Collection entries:

————

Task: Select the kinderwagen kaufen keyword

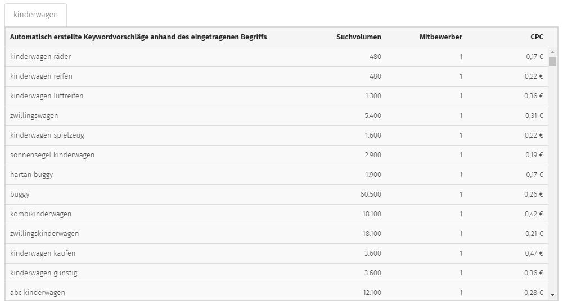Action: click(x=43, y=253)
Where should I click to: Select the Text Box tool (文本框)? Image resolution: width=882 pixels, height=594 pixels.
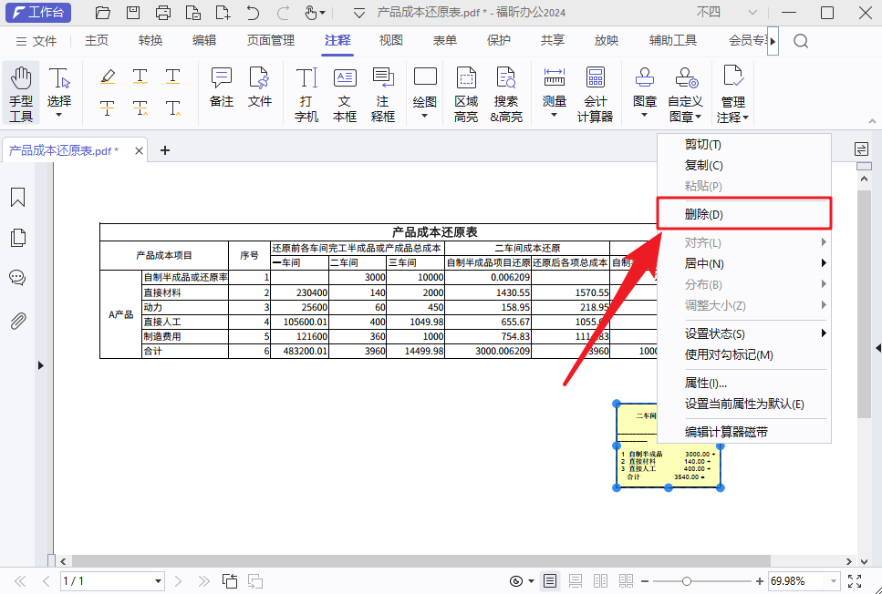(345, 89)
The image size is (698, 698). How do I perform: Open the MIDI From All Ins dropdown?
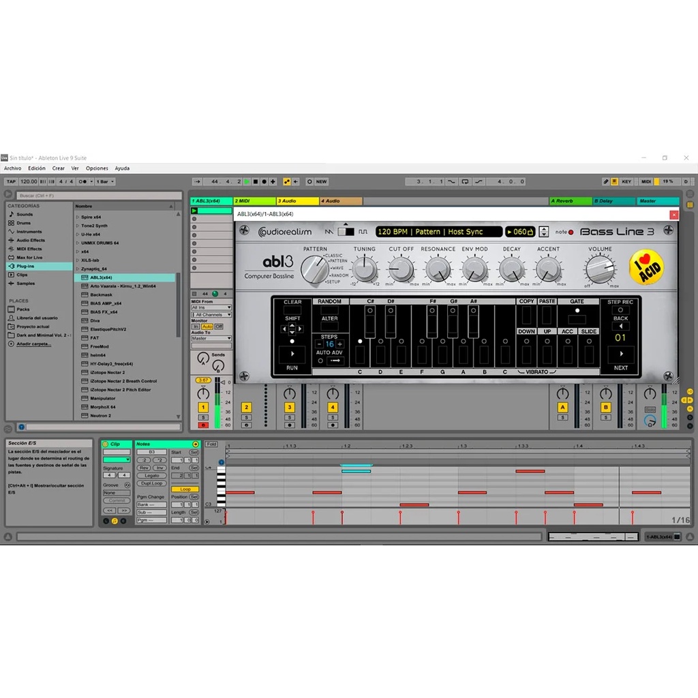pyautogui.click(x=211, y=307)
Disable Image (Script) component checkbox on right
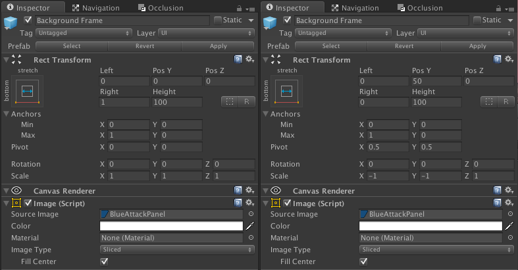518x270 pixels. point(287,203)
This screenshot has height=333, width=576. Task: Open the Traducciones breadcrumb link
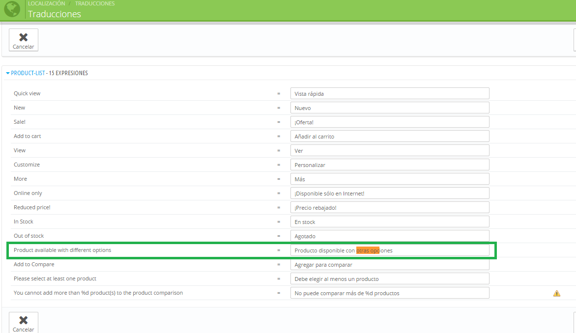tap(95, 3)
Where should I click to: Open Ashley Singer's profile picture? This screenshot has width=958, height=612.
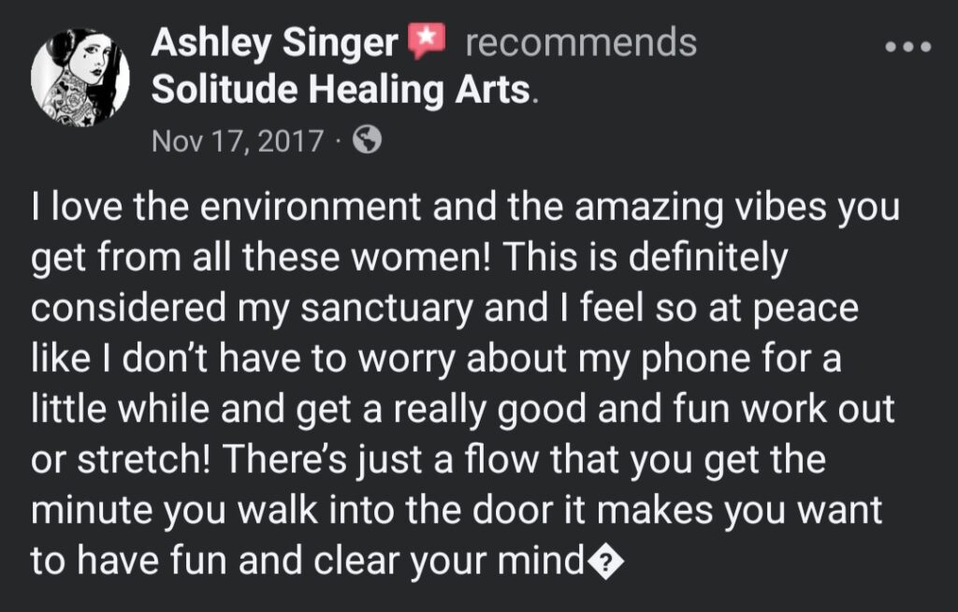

————

§ **What to work on**
Nothing but the lines from the line containing "This screenshot has height=333, width=576." to the end of the records above should be repeated, exactly and with every picture omitted.

§ **Problem solution**
This screenshot has height=333, width=576. Task: Open the Traducciones breadcrumb link
tap(95, 3)
Where should I click to: Open Ashley Singer's profile picture? This screenshot has width=958, height=612.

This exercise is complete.